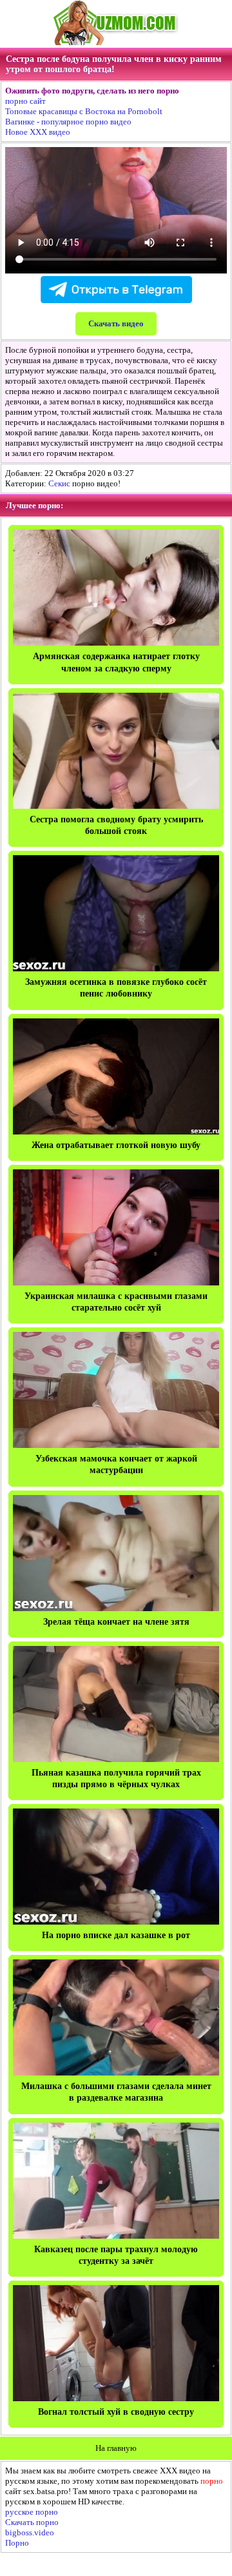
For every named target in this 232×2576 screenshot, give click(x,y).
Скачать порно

______

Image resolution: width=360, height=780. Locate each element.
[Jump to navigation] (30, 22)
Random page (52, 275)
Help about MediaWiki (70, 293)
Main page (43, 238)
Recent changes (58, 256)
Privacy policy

______

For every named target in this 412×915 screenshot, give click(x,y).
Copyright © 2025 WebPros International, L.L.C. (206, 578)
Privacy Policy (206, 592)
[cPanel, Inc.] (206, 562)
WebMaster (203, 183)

______

▸ ACTIVITY
Out of the material above, output word for word the line with "For every named target in this 232×2576", the line with "Скачать порно", and all lines between them, with nothing else.

▸ RESPONSE TO THIS EXERCISE
For every named target in this 232×2576 screenshot, give click(x,y).
Скачать порно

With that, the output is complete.